In anderen Städten besuche ich gerne mal einen Portugiesen, die in Bremen durch Abstinenz glänzen oder schaue, wie es um die griechische Kulinarik anderenorts bestellt ist. Da ich bundesweit unterwegs bin, achte ich auch darauf, ob es regionale Unterschiede gibt, also ob der Grieche in Berlin ob der Konkurrenz und der ausgeprägten Kultur des Essengehens im Schnitt besser ist als einer in Mecklenburg-Vorpommern oder Franken. Da mag eine kritische Kritik des geliebten Hausgriechens auf Unverständnis stoßen, aber im städteübergreifenden Quervergleich gerechtfertigt sein. Ab und an darf es auch Regionalküche sein, die aber etwas bieten sollte, wie z. B. in Thüringen, Schwaben, Franken oder Oberbayern.
Was ich erwarte, ist solide Kochkunst, merkliche Würze ("gschmackig" muss es nach Schuhbeck sein), ordentliche Portionsgrößen und ein angemessenes Preis-Leistungsverhältnis. Ein freundlicher Service und eine gepflegte Einrichtung sind eigentlich selbstverständlich, wenn man als Gastronom Menschen bewirtet.

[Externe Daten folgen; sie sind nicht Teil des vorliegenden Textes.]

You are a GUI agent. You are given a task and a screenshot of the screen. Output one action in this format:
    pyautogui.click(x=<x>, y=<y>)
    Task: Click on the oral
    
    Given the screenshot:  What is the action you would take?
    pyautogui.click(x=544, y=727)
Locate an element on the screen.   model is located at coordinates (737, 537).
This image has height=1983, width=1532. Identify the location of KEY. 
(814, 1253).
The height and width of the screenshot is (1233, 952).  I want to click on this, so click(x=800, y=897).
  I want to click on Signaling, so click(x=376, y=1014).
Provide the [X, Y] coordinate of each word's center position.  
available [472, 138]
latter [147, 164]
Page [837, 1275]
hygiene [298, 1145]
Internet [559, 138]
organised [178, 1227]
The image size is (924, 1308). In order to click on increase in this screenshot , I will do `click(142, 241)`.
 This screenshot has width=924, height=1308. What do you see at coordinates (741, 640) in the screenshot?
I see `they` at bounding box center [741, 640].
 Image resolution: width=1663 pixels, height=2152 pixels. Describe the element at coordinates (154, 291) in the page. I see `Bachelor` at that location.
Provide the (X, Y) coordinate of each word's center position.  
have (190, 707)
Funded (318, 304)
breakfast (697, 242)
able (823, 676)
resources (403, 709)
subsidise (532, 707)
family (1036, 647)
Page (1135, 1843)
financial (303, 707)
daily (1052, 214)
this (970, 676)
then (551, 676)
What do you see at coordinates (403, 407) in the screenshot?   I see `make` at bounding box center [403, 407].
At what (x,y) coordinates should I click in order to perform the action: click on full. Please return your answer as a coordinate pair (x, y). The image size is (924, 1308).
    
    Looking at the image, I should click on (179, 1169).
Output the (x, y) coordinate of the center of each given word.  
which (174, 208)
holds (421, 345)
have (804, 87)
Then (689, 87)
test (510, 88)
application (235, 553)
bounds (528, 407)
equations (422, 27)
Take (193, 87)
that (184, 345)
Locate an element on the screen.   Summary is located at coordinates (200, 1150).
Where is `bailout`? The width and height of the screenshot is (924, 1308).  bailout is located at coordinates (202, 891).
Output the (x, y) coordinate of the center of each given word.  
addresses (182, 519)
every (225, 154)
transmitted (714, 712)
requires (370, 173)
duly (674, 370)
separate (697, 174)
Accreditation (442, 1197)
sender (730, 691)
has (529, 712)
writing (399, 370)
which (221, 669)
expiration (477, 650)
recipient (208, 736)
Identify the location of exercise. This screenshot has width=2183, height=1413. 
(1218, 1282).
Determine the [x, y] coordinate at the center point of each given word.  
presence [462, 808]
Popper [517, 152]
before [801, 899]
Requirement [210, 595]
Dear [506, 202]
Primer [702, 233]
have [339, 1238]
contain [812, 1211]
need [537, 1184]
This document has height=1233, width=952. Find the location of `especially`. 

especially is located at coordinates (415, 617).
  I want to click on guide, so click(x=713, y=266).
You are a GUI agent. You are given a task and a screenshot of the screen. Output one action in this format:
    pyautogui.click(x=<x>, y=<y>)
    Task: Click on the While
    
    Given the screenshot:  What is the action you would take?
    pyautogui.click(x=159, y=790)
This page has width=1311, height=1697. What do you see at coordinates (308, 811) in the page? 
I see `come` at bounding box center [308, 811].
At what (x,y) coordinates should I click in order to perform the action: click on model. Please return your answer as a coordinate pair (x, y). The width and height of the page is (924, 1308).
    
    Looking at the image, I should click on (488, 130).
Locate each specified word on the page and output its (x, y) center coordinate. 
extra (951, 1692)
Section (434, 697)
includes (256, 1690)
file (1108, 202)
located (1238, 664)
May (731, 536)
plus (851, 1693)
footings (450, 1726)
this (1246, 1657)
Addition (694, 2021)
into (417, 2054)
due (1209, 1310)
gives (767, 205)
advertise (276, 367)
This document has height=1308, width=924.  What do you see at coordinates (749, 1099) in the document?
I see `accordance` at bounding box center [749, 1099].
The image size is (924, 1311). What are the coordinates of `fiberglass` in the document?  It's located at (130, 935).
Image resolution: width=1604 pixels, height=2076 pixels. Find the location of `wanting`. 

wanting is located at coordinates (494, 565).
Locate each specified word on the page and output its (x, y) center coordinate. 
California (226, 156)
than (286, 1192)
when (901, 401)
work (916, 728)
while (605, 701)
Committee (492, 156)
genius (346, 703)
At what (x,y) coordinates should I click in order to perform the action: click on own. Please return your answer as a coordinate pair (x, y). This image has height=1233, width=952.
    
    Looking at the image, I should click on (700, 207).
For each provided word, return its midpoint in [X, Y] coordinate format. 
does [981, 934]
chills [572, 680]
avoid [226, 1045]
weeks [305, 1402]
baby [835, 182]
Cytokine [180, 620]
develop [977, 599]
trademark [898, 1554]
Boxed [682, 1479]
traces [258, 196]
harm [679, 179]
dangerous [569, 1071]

Weniger wichtig sind für mich Empfehlungen, gleich ob Wein, Tageskarte oder Nachspeise betreffend. Das ist sicherlich von Belang in Restaurants mit Gourmetanspruch und häufig wechselnden Karten, nicht aber beim "Italiener um die Ecke". In seinen Stammrestaurants weiß man eh, was man gerne ist. Ob von der korrekten Seite "eingesetzt" oder "ausgehoben" wird, mag für Ausbilder in der Gastronomie von großer Bedeutung sein, spielt beim Stammgriechen auch nicht die große Rolle.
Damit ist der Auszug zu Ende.